ドラえもん ……一〇〇%、好き。一五名の全員が、「好き!」と手をあげた。
のび太 ……一人の子どもを除いて、一四名の子どもが、「嫌い!」と手をあげた。その一人というのは、のび太のように、勉強がまったく苦手な子どもだった。そこでその子どもに、「君はどう思っているか」と聞くと、「ぼくは、わからない」と。

しずかちゃん…… 六〇%、好き。男子は好き・嫌いが半々ぐらい。女子は全員「好き」と答え
た。スネ夫、ジャイアン…… 全員が、「嫌い!」と手をあげた。

 『ドラえもん』は、そういう意味でも、わかりやすいコミックだ。悪人は悪人らしい名前、善人は善人らしい名前がついている。落ち目のタレントの名前が、「落目さん」(・巻一一四頁)であったりする。つまり名前だけ見れば、その人がどんな人物であるか、だいたいわかるようになっている。しかしのび太が、そこまで嫌われているとは、私も知らなかった。のび太は「伸びる」の「のび太」ではなかったのか。そこで子どもたちに、どうして嫌いなのかをたずねると、いろいろな答がかえってきた。

「眠ってばかりいる」
「バカだ」
「頭が悪い」
「いつも泣いている。泣き虫」
「小さいころは、頭が良かったんだけど、小学三年や四年生になったとき、勉強が嫌いになっ
たんだよ」
「音痴で、ドジで、まぬけで、のろまで、泣き虫で、あほ」
「運動神経も悪いよ。五〇メートル走るのに、一五分もかかるんだよ。逃げ足だけは、はやい
けどね」
「昼寝ばかりしていて、勉強しない」
「先生に叱られてばかりいる」
「ドラえもんがくれる道具ばかりに頼っている」など。

 のび太にたいする評価は、きわめて低い。特に、最後の「道具ばかりに頼る」という意見が強かった。のび太はなにか困ったことがあると、そのつど、ドラえもんに助けを求める。ドラえもんはそれに応じて、いろいろな道具を出して、のび太を助ける。それが『ドラえもん』の基本だが、しかしやがて、のび太のほうから、積極的に道具を求めるようになる。たとえば(34)巻を見てみよう。この中では、のび太のほうが積極的に、ドラえもんにいろいろな機械や道具を求めているのがわかる。

のび太「ドラえも〜ん。火事や交通事故を見る機械を出して」
ドラえもん「なんだ、そりゃ」
のび太「みんな、おもしろい事件を見ているのに、ぼくだけ見たことないんだよ」(二六頁)

▸ 課題
上記の文書本文から、「のび太 ……一人の子どもを除」から「いろいろな答がかえってきた。」までの箇所を一字一句変えずに引用してください。

▸ 提供資料
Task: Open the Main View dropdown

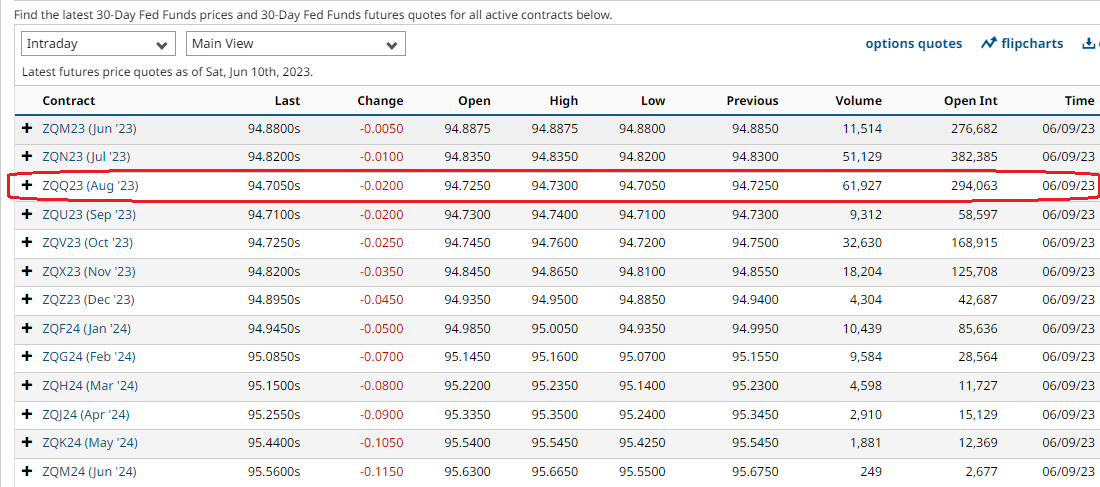Action: (295, 44)
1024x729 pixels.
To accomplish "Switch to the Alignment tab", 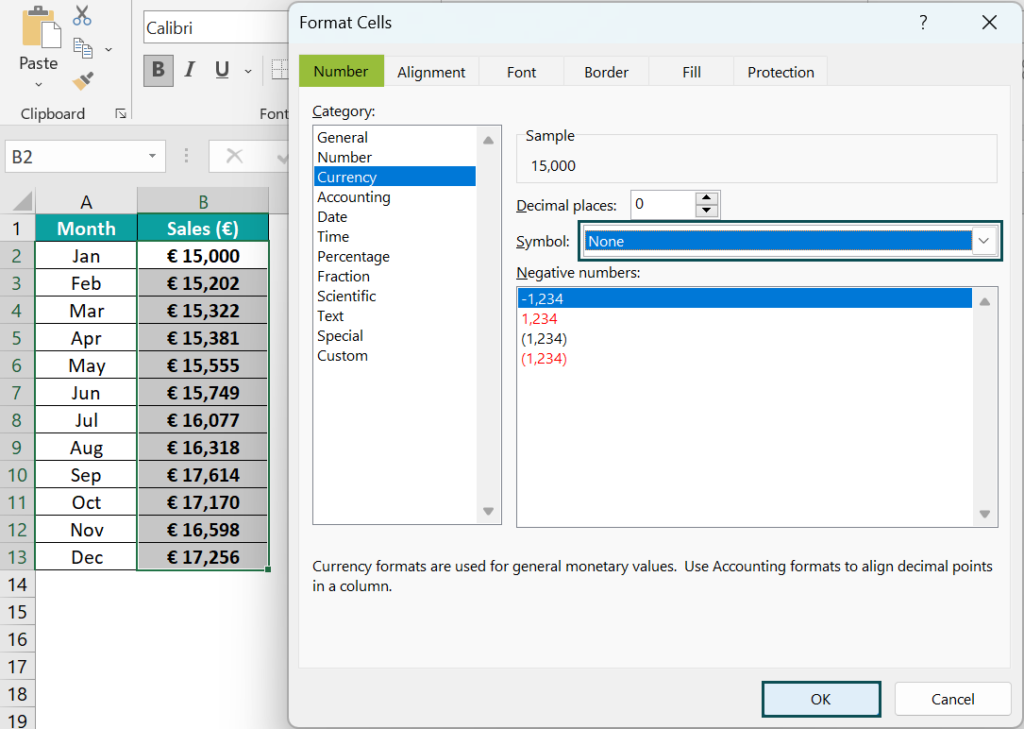I will coord(431,72).
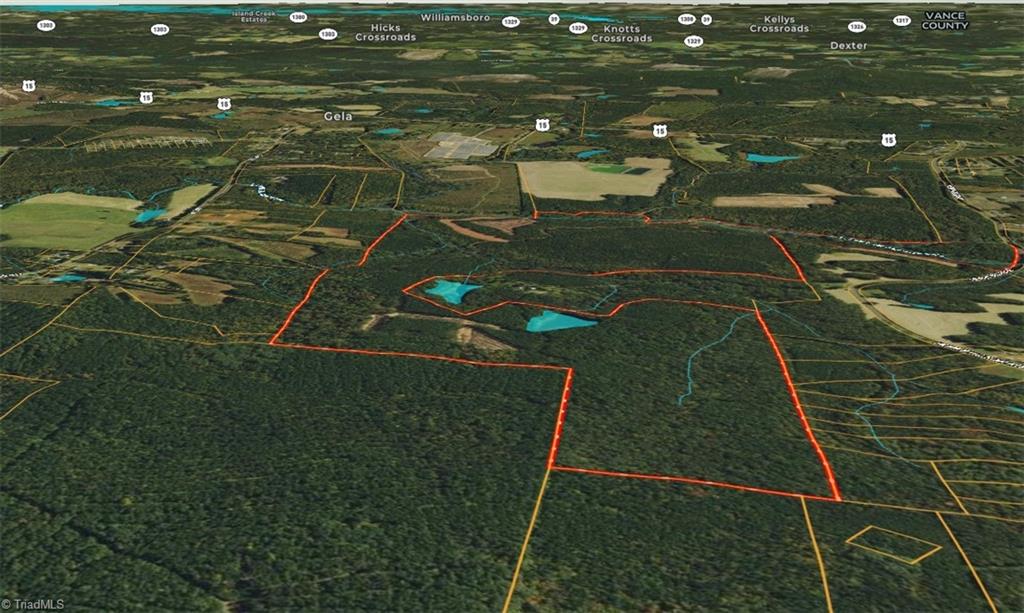Viewport: 1024px width, 613px height.
Task: Click the 1326 route marker
Action: click(x=856, y=27)
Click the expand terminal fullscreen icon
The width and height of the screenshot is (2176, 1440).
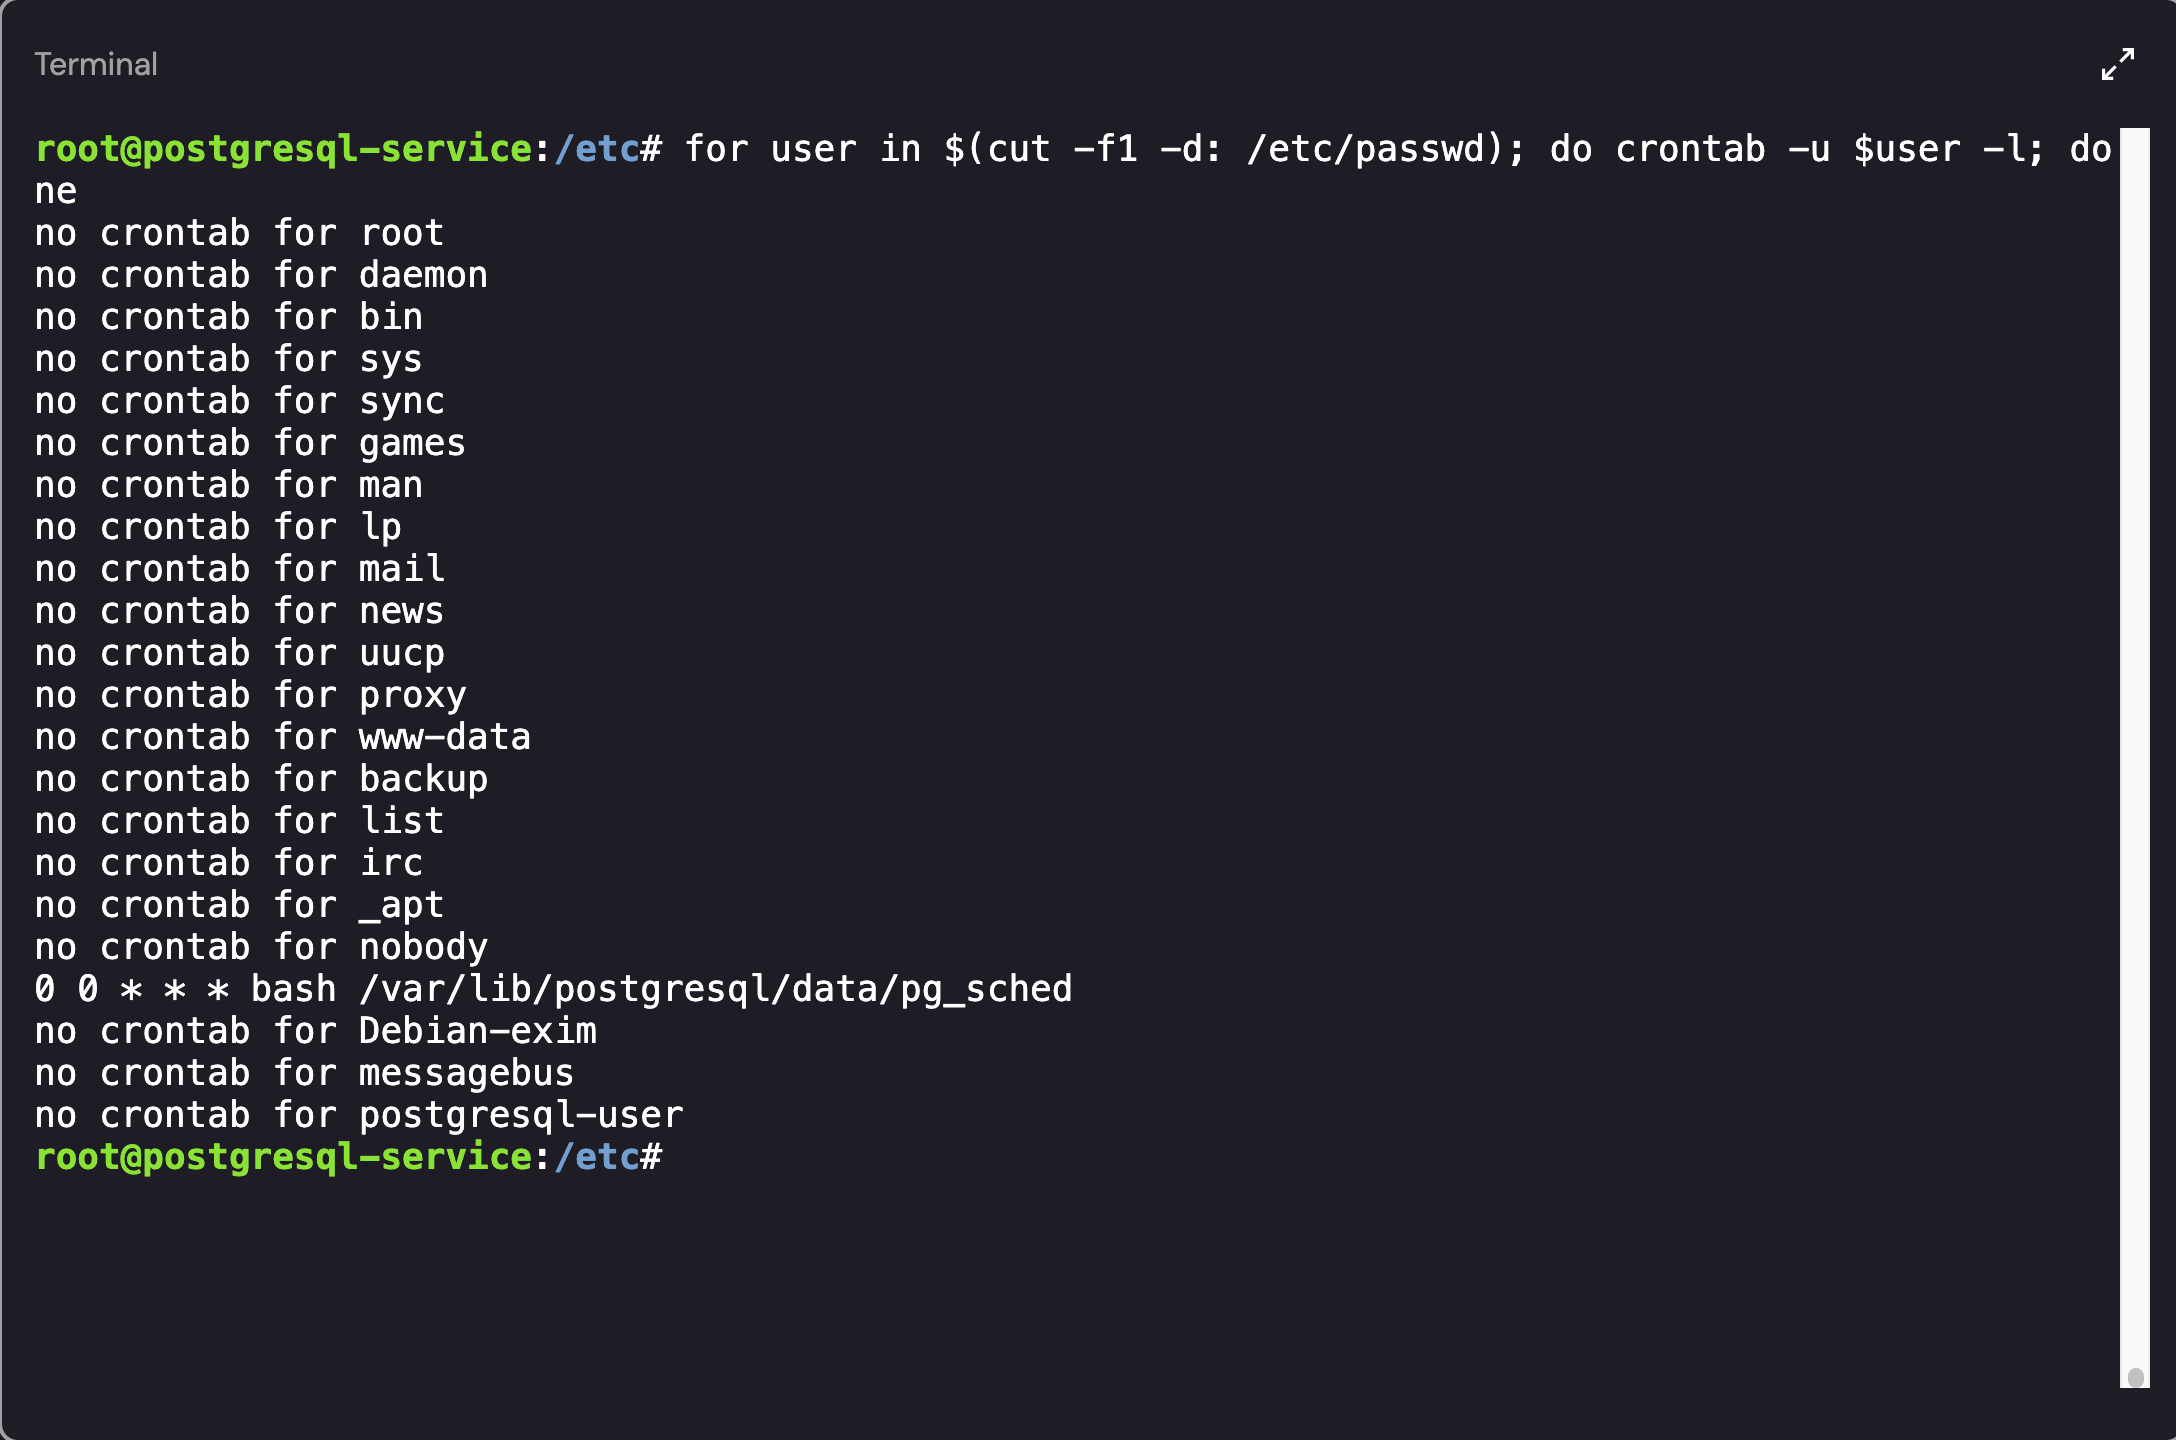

▸ 完成した課題
のび太 ……一人の子どもを除いて、一四名の子どもが、「嫌い!」と手をあげた。その一人というのは、のび太のように、勉強がまったく苦手な子どもだった。そこでその子どもに、「君はどう思っているか」と聞くと、「ぼくは、わからない」と。

しずかちゃん…… 六〇%、好き。男子は好き・嫌いが半々ぐらい。女子は全員「好き」と答え
た。スネ夫、ジャイアン…… 全員が、「嫌い!」と手をあげた。

 『ドラえもん』は、そういう意味でも、わかりやすいコミックだ。悪人は悪人らしい名前、善人は善人らしい名前がついている。落ち目のタレントの名前が、「落目さん」(・巻一一四頁)であったりする。つまり名前だけ見れば、その人がどんな人物であるか、だいたいわかるようになっている。しかしのび太が、そこまで嫌われているとは、私も知らなかった。のび太は「伸びる」の「のび太」ではなかったのか。そこで子どもたちに、どうして嫌いなのかをたずねると、いろいろな答がかえってきた。